## AIM OF THE TASK:
Please pull out, word for word, the lines of the records from the line with "How do I perform: Expand" up to and including the last line of the records. Leave the pictures out of your answer.

**** MATERIAL PROVIDED

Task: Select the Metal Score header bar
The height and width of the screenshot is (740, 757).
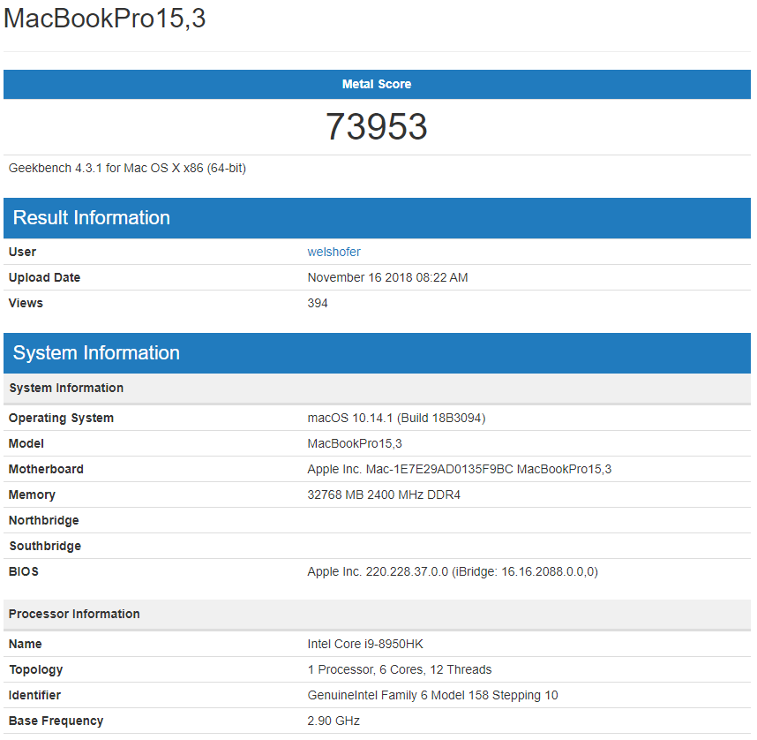Action: pos(377,84)
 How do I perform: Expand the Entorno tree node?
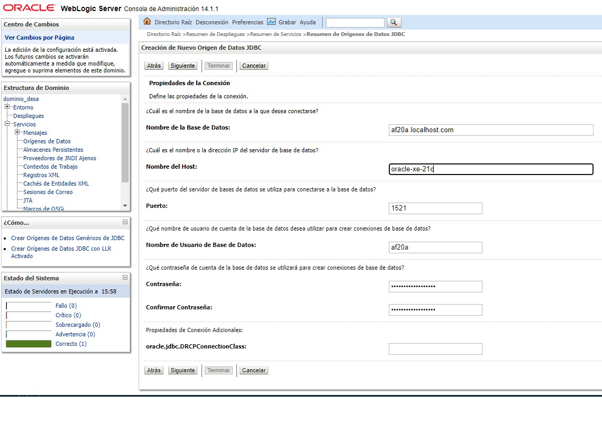(7, 107)
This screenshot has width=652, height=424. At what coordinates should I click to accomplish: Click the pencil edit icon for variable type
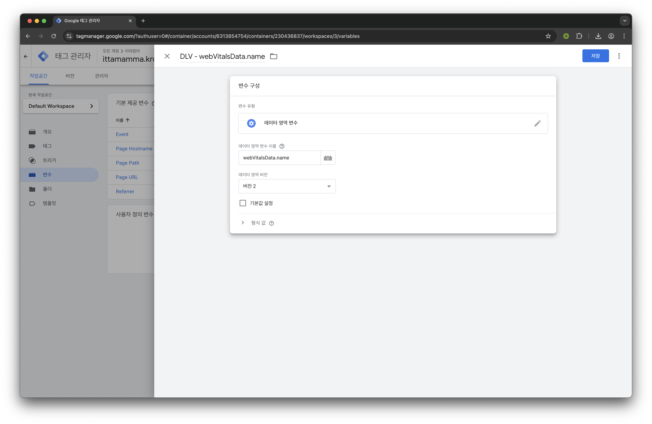click(537, 123)
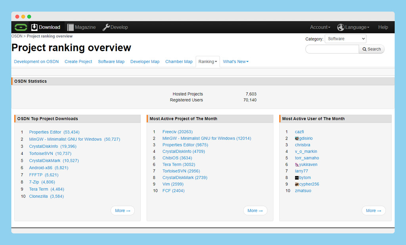
Task: Open the Ranking tab
Action: pos(207,62)

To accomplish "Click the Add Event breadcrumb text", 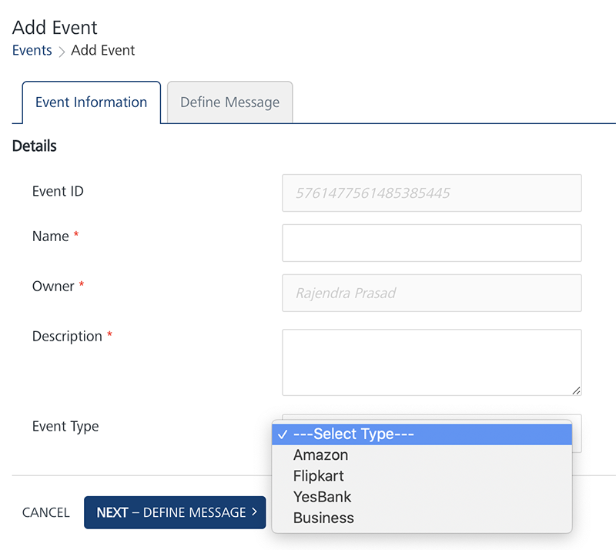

********

## THE RESULT:
 How do I perform: Expand the Entorno tree node?
(7, 107)
This screenshot has width=652, height=424. At what coordinates should I click to accomplish: Click the pencil edit icon for variable type
click(537, 123)
Task: Open the Ranking tab
Action: pos(207,62)

To accomplish "Click the Add Event breadcrumb text", 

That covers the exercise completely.